Frank is a professor of particle physics at Oxford and the first ‘Converscience’ of the evening was with Dame Jocelyn Bell Burnett FRS – the noted cosmologist who discovered pulsars in 1967, despite pirate radio stations broadcasting on the frequencies reserved for astronomical research!
Bell told us about how she made her discovery. As a post-grad radio-astronomer, she had to analyse up to 96 feet of paper print-out every day, and after about 3 miles of paper, she gradually realised that there was a regular anomaly of interference. She worked out the pulsing was occurring in sidereal time – so it couldn’t be man-made. Her bosses took a lot of persuading – what if it were an alien transmission? She christened it the LGM1 – Little Green Man 1. To her immense relief, she found a second pulsar (her ‘Eureka moment’) and then two further ones which finally proved to her bosses that they weren’t of alien origin. They in fact came from neutron stars, which had previously been theorised, but pulsars were completely new.
However, when the discovery was published, her name wasn’t first on the paper, and she didn’t get the Nobel prize, her boss did. Instead, she got the Sun headline ‘Girl discovers little green men’ – the media attention was intense and she said, ‘I felt like a piece of meat.’
When the converscience was thrown open to the audience, there were plenty of questions about women in science – apparently only 12% of astronomers are women in the UK, compared with over 30% in Argentina. She made a plea for more women to study science, and for engineers in particular – the Higg’s Boson couldn’t have been discovered without the engineers who built the Large Hadron Collider.
We soon returned to pulsars though and the question of how you would know if the pulses were from an alien intelligence. She replied that she’d expect some kind of code – a repeating pattern perhaps. Anyway, over 2000 pulsars have now been discovered, and still no little green men.

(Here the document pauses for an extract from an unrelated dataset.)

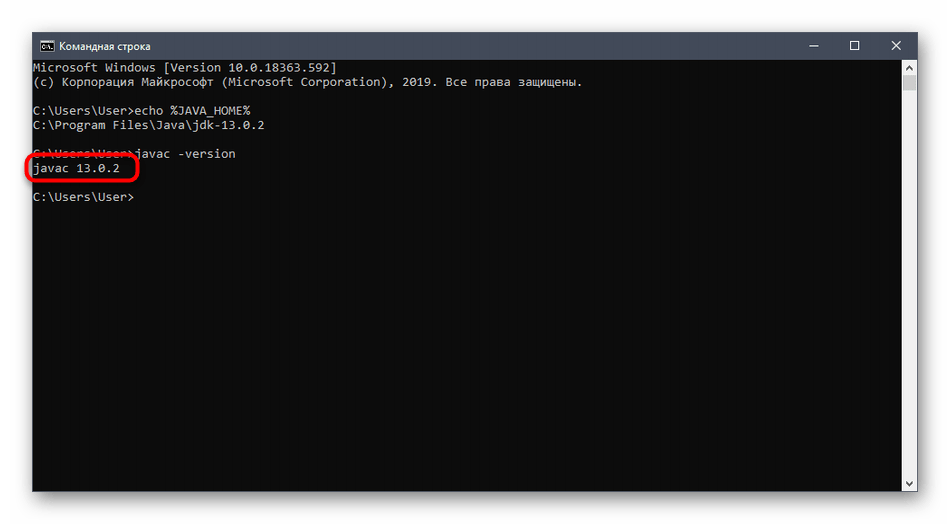950x524 pixels.
Task: Click the echo %JAVA_HOME% command text
Action: pyautogui.click(x=190, y=111)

After the interval, the comedian Robin Ince took to the stage, and gave us a high-speed short version of his 3 hour science stand-up routine! Radio 4 listeners may be familiar with him through his programme The Infinite Monkey Cage, co-hosted with Professor Brian Cox – Ince told us how he is the ‘enthusiastic idiot, the antimatter version of him‘ (Cox, that is). He was actually quite funny (although a little loud and definitely hyperactive). He told some great true science stories including about Darwin’s nose, Richard Feynman and the aurora borealis, and he showed some stunning pictures from a Tumblr blog called WTF Evolution! – do check it out.
This was followed by a final converscience between the three – and with three sceptics on stage, the question of whether science and religion could ever be reconciled came up. Professor Close put his reply rather well – there are ‘Hows’ and ‘Whys’ – science is a how, religion is a why, Bell (who is a Quaker) added that she had no problems with it as they both have sense of wonder.

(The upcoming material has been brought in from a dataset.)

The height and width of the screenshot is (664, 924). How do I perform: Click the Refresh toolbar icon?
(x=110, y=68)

I was helping sell books at the event, and of course I succumbed to buying a copy of Ince’s tome – Robin Ince’s Bad Books Club: One man’s quest to uncover the books that taste forgot. Nothing to do with science, but it looks rather fun. I got him to sign my copy, and he wrote:
‘To Annabel, beware lighthouse keepers posing as novelists. Robin Ince.’
Night two of ATOM! to follow this evening – a lecture by Jim Al Khalili about quantum biology. I’m doing the book-stall again (natch!)